* _What you are asked to do_:
Reproduce the part of the article on social media fundraising that opens with the words "1. Be specific" and closes with "your donor base.", swapping "prospective donors" for "potential supporters".

* _Provided passage_:
Is social media the next big thing in nonprofit fundraising?

Illustration by Roy Scott.
Illustration by Roy Scott.

She was scrolling through her Facebook feed when Dr. Kelley Malcolm ’16, ’10 noticed a friend’s post looking for people to sponsor her in an Alzheimer’s Association fundraising walk in honor of her late father. Malcolm, an MS in Nonprofit Management and PhD in Public Policy and Administration graduate, did sponsor her friend—but she says for her that was the exception and not the rule.

“When I see a fundraising appeal directly from a nonprofit organization on social media, I don’t feel compelled to donate,” she says. “But when it’s a personal connection who’s raising the money and I know why that cause is important to him or her, then I’ll donate.”

Malcolm, who has worked in fundraising for several nonprofits over the course of her 15-year career, believes she’s not alone in needing that personal connection. She got the inspiration for her dissertation, which focused on the effect of social media on nonprofit organizations’ fundraising efforts, when she was recruited by the Parkinson’s Foundation to start a new fundraising walk event. As part of the project, she was responsible for creating and managing social media event pages.

“I understood that a presence on social media was an integral part of fundraising, but I wondered if it really helps raise money,” Malcolm says. She soon discovered that few people had studied the issue and there were very few organizations that claimed they could track donation revenue raised through social media campaigns.

“For the most part, people weren’t clicking through to the donation page from social media posts that came directly from the organization,” Malcolm says. “I studied the Pediatric Brain Tumor Foundation in 2015 and found that, while their social media posts at that time did bring in registrations and volunteers for their walk event, the posts did not raise a lot of money.”

Kelley Malcolm
Dr. Kelley Malcolm ’16, ’10.

Malcolm believes that’s because people are less likely to donate when they don’t have a personal connection to the cause, the person, or the organization soliciting the donation. On the other hand, Facebook announced in November 2018 that more than 20 million people have helped raise $1 billion for nonprofits and personal causes since the feature launched in 2015. More than 1 million nonprofits in 19 countries can now receive donations directly through Facebook. These donations often come from friends in honor of the birthday of the person who posts the appeal, creating the personal tie Malcolm says is essential.

“Effective fundraising requires a layered approach,” Malcolm says. “Social media posts should go beyond appeals for funds and show how the organization’s mission is being furthered in the community.”

The connection shouldn’t be cut off once the funds have been received, either. “When people donate, you need to thank them personally by e-mail or phone. It all comes down to that personal touch,” Malcolm says. “Social media is a new way to connect with donors, but you still have to earn their trust and investment.”


  1. Be specific about your goals. Are you trying to raise a certain amount of money, sign up new volunteers or members, or build awareness about your cause?
  2. Know where your prospective donors spend their time and what content they’re engaging with. Streamline your social media presence, and start with just one channel, such as Facebook, Twitter, or LinkedIn.
  3. Figure out how much time you can dedicate to managing your social media. Just putting up a post three times a week isn’t enough. You need to respond to questions and comments and create that online conversation.
  4. Realize there is no quick fix. It takes time and consistent effort to build your donor base.

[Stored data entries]

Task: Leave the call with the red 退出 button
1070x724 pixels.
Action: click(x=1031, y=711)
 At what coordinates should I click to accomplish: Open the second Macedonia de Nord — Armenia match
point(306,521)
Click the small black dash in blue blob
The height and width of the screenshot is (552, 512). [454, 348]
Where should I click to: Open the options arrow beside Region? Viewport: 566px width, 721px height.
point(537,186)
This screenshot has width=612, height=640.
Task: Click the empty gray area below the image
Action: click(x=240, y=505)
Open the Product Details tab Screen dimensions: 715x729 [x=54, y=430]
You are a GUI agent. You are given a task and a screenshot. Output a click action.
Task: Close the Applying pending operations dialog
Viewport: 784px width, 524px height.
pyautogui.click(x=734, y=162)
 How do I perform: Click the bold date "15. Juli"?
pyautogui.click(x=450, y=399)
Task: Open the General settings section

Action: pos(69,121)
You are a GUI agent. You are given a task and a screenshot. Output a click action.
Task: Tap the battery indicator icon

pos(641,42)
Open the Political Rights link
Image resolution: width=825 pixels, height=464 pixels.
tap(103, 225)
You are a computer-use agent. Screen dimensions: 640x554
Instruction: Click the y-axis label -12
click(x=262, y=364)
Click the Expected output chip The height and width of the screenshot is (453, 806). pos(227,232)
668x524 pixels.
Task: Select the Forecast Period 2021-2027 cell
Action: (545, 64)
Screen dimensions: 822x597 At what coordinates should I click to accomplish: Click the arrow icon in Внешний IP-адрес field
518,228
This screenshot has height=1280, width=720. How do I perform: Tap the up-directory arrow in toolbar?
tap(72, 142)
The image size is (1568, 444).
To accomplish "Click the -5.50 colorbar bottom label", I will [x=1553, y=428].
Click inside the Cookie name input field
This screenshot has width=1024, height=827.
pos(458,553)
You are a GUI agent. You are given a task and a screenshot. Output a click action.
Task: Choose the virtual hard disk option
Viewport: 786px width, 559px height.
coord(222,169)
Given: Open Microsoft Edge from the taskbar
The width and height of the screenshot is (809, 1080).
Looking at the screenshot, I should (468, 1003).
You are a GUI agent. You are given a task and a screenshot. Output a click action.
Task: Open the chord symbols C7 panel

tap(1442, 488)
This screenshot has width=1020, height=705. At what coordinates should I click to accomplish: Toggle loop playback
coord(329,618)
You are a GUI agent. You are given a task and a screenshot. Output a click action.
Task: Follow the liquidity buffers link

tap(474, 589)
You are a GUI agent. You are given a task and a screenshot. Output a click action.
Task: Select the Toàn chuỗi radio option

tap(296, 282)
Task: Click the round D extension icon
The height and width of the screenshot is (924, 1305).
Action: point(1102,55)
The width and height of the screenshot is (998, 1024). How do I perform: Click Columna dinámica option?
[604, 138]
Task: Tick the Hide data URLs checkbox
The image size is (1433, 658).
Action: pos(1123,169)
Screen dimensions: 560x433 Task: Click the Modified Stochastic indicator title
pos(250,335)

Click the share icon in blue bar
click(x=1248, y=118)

* _Expected answer_:
1. Be specific about your goals. Are you trying to raise a certain amount of money, sign up new volunteers or members, or build awareness about your cause?
  2. Know where your potential supporters spend their time and what content they’re engaging with. Streamline your social media presence, and start with just one channel, such as Facebook, Twitter, or LinkedIn.
  3. Figure out how much time you can dedicate to managing your social media. Just putting up a post three times a week isn’t enough. You need to respond to questions and comments and create that online conversation.
  4. Realize there is no quick fix. It takes time and consistent effort to build your donor base.